The theoretical basis of liposuction is that after puberty fat cells do not increase significantly in number, only their volume changes. This volume change, however, can be enormous. The easiest way to picture this change is to consider one fat cell being as big as a table-tennis ball. In ratio to this a fat cell in the corpulent area could swell as big as a balloon.

In liposuction we remove about the 70% of the fat cells. The remaining 30% of the fat cells are swollen (ballooned), so they can hardly increase in size further, as a result fat tissue in this area will not expand as much as in other parts of the body. Although, if there is a very high intake of fat, there can be further deposition and the cells will expand.

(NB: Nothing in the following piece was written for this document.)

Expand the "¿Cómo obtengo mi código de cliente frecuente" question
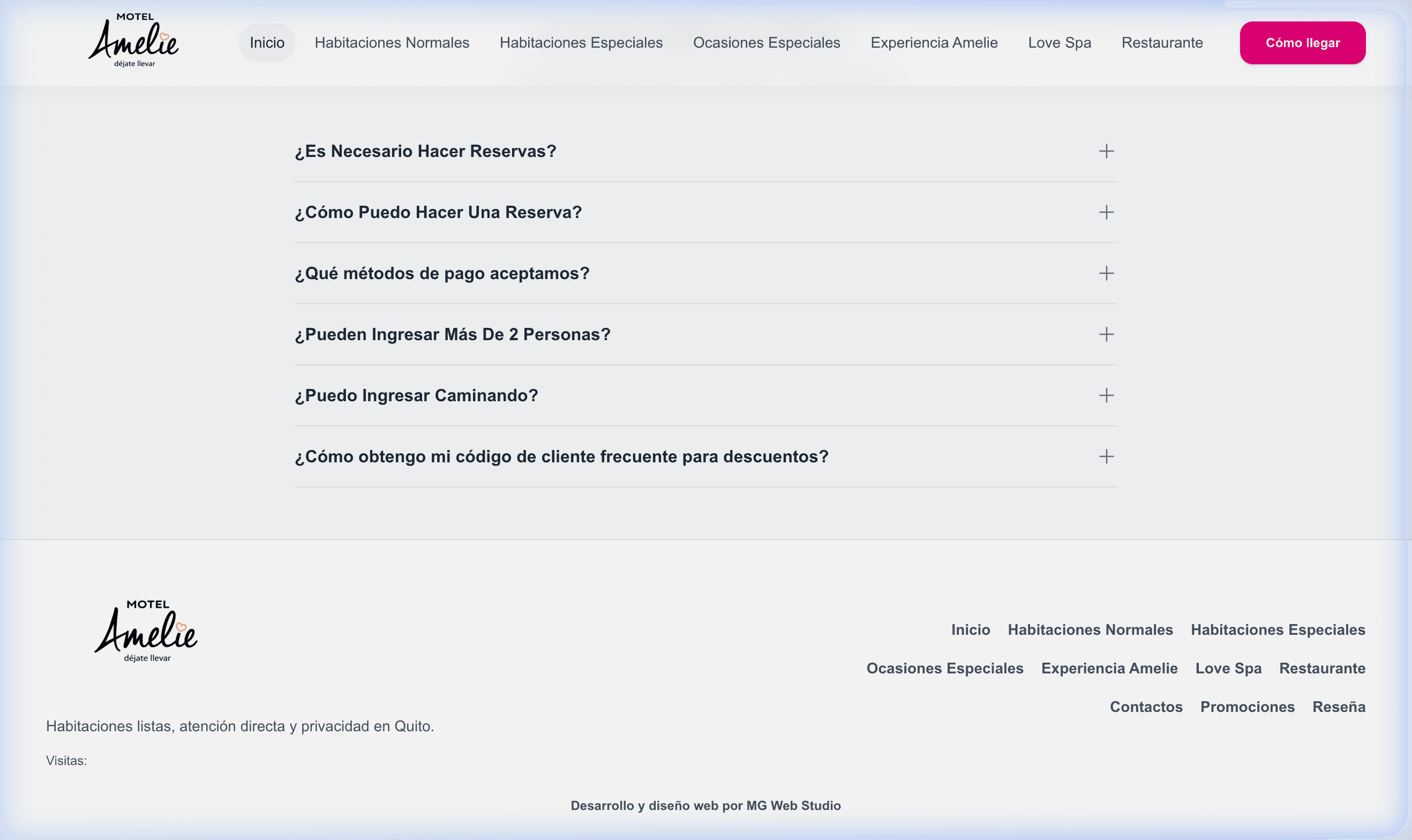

Through the surgery we introduce a metal canal under the skin into the fat tissue. The end of this canal is blunt and it has 3 oval openings on the end. The other end is connected to vacuum through a pipe. Fat cells among the connective tissue are loosened with the blunt end of the canal, and the fat is suctioned off by vacuum without damaging the main veins and nerves. The small incision is closed with a fine suture, which is removed a week later.

The patient must constantly wear a special compression suit after the surgery for 3-4 weeks. He or she must not take it off even when having a shower. This material is breathable, and it can be dried by a hair drier after having a shower. From the 4th - 5th week, wearing the suit at night is not necessary and it can be gradually stopped.

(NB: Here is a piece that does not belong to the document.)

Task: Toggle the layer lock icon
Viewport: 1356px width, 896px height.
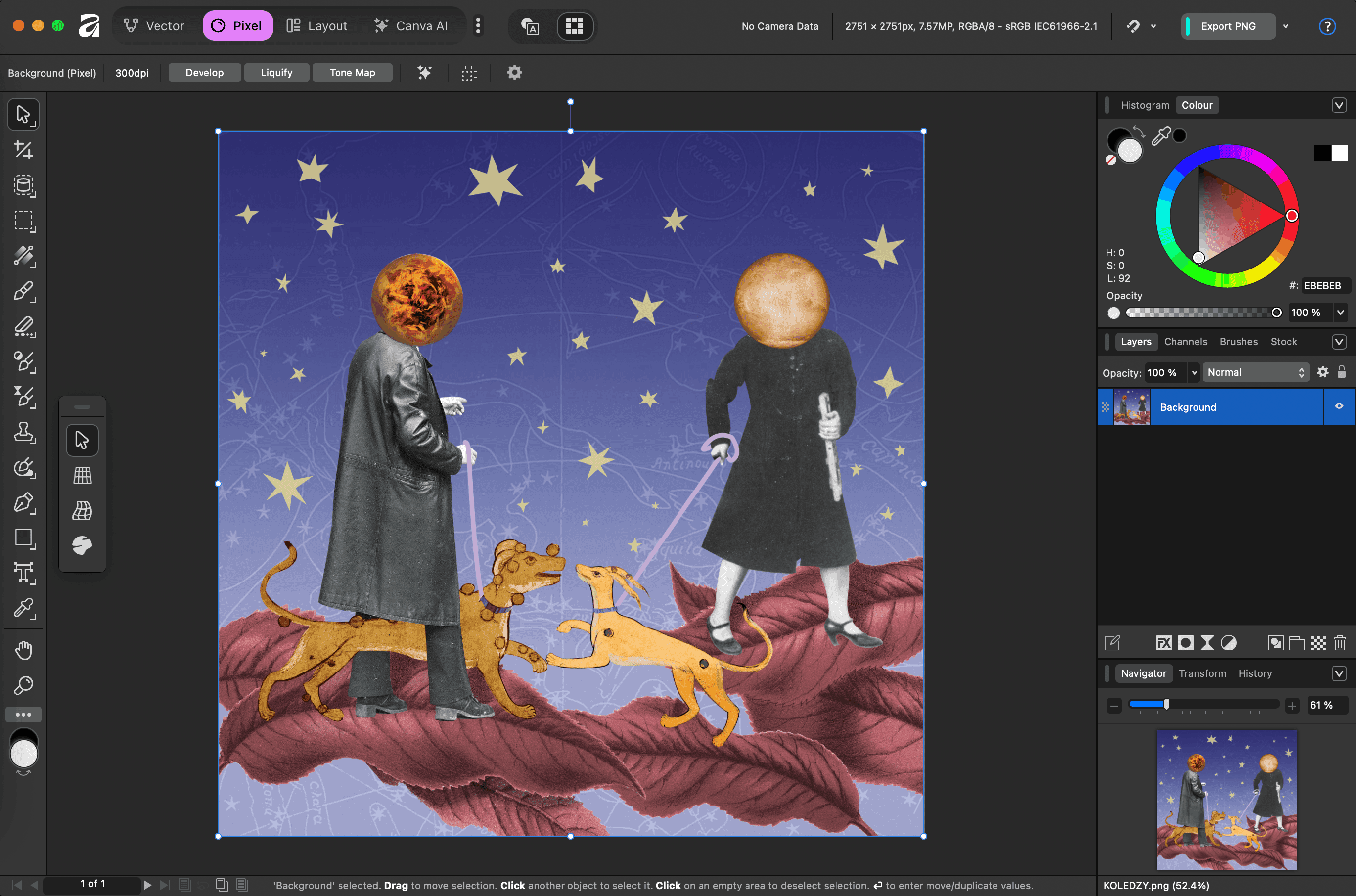Action: (1342, 372)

In the 1st - 2nd week the operated area swells and sometimes haematomas (blue spots) are visible. The swelling slowly disappears, and we can see a desired result after 1-2 months. We must wait for the final result for half a year because some changes may still occur (the changes of the last months are really minor).

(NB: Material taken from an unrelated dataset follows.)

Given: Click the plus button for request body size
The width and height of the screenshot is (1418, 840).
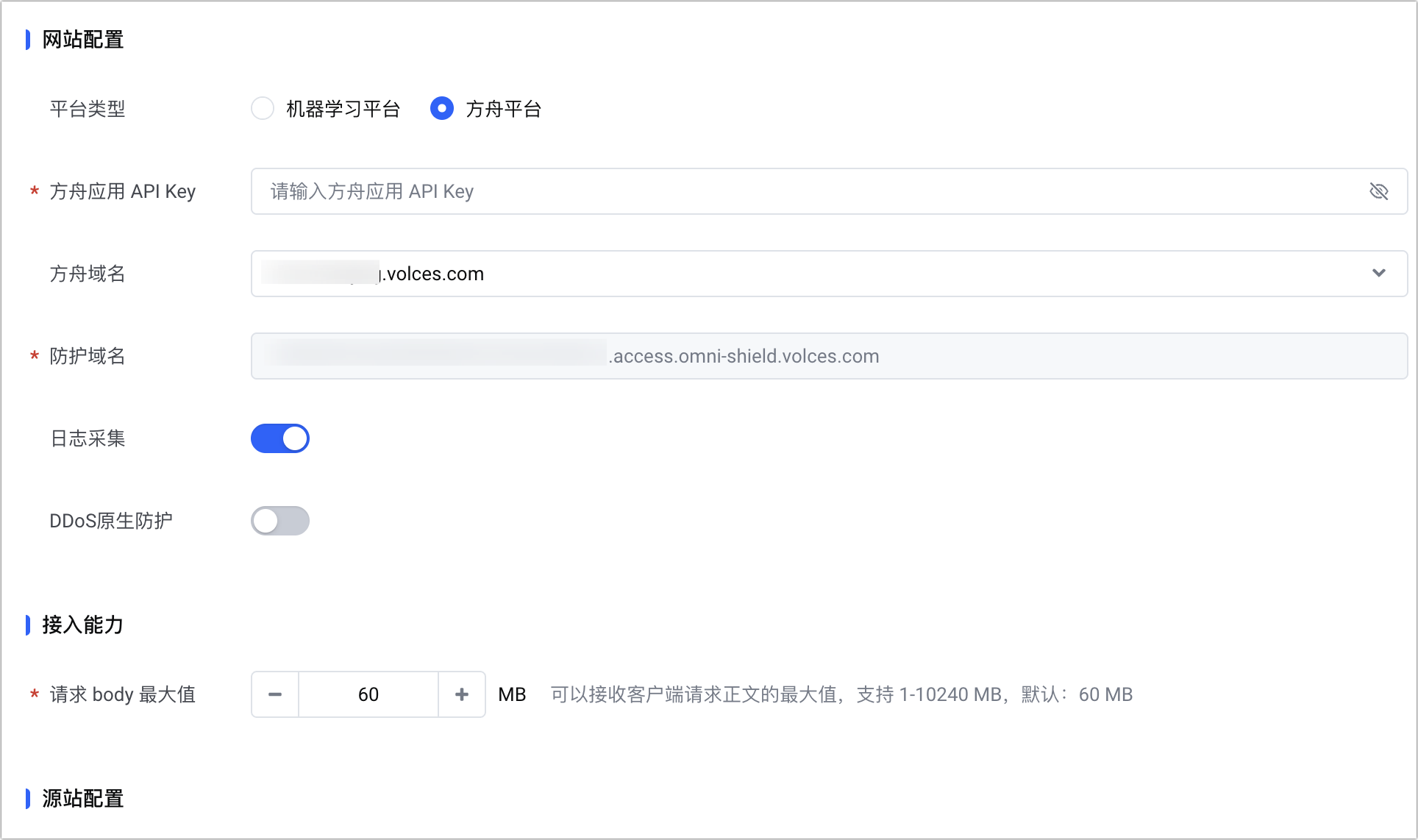Looking at the screenshot, I should [x=462, y=694].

As in every surgical intervention, here also complications can occur. The possibility of these is 2-3%.

The most serious complication is inflammation; from a little flush (disappearing in few days) to serious inflammation which may result in the need to re-open the area to remove mucus. This means widening the incision by about 10 cm, or opening the skin somewhere else. Bleeding may also occur, causing haematoma. This can also be a cause of inflammation.

The sensitivity of the treated area can decrease, usually it is temporary, but in exceptional cases it can become permanent. Skin may discolour; it may become a shade darker than the surrounding area and the skin over the operated area may adhere roughly, causing dents on its surface.